The company said it has the most to gain and least to lose, since it has the smallest current base of iPhone customers.

Apple

Even as its board ponders T-Mobile’s long-term fate, the company’s management has its eye on a near-term gold mine: The next iPhone.

Although executives insist they don’t have much insight into what Cupertino has in store, they believe it will be a tremendous opportunity to snatch customers from bigger rivals.

That’s because T-Mobile has the fewest iPhone customers of any of the big carriers, and customers often consider switching when they get their next phone, executives said.

“We have a lot to gain and little to lose,” Chief Marketing Officer Mike Sievert said in an interview, following the company’s quarterly earnings report earlier on Thursday. “T-mobile is the brand people are switching to.”

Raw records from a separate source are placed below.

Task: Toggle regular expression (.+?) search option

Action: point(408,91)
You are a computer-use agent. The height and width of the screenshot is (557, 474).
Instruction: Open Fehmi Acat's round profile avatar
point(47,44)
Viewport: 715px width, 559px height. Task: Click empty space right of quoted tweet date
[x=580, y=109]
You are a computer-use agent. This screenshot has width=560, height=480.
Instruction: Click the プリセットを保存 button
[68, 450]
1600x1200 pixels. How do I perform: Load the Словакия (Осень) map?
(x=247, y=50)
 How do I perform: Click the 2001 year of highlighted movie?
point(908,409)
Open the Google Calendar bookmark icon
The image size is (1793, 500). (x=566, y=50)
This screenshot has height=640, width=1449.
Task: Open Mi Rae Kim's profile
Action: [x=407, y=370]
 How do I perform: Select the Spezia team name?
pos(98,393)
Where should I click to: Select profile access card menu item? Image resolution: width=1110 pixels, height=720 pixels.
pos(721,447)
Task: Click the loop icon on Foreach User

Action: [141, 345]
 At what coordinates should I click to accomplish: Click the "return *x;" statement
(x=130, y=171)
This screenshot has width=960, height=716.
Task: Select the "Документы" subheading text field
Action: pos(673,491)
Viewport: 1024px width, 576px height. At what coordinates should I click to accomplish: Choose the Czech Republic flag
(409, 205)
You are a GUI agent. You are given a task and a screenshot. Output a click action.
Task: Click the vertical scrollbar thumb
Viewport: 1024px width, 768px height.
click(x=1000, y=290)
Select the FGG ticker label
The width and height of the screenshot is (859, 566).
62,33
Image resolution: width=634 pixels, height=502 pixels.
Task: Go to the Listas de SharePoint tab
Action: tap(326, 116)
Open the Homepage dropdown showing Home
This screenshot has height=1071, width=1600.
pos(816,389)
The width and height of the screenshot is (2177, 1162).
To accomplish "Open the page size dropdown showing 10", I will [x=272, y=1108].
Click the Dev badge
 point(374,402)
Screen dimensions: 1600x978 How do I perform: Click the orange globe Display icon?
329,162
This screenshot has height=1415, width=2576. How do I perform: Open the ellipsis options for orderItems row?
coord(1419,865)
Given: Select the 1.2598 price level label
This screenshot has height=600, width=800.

T-Mobile added more than a million customers last quarter, though smartphone growth was somewhat slower than in the prior quarter. Sievert acknowledged that some customers appear to be waiting for upcoming devices, but said that he didn’t see a long-term stall in the market.

Instead, Sievert said T-Mobile is preparing for a world in which customers have not only more total devices, but even multiple phones. That means supporting the technology needed to allow calls to easily be shifted from one device to another.

“We think that is a serious opportunity,” Sievert said. “It’s what people want so we will develop it.”

T-Mobile launched a seven-day iPhone test drive with a goal of having a million people try out the device in the first year. Sievert said the company is getting good feedback and gaining a higher percentage of customers from the test drive than a typical store visit, but declined to say how many people have switched to T-Mobile as a result of the test drive.

And while tablet growth overall may be slowing, sales of models connected to a cellular network has grown for both T-Mobile and its rivals.

“I haven’t seen any saturation,” CEO John Legere told Re/code.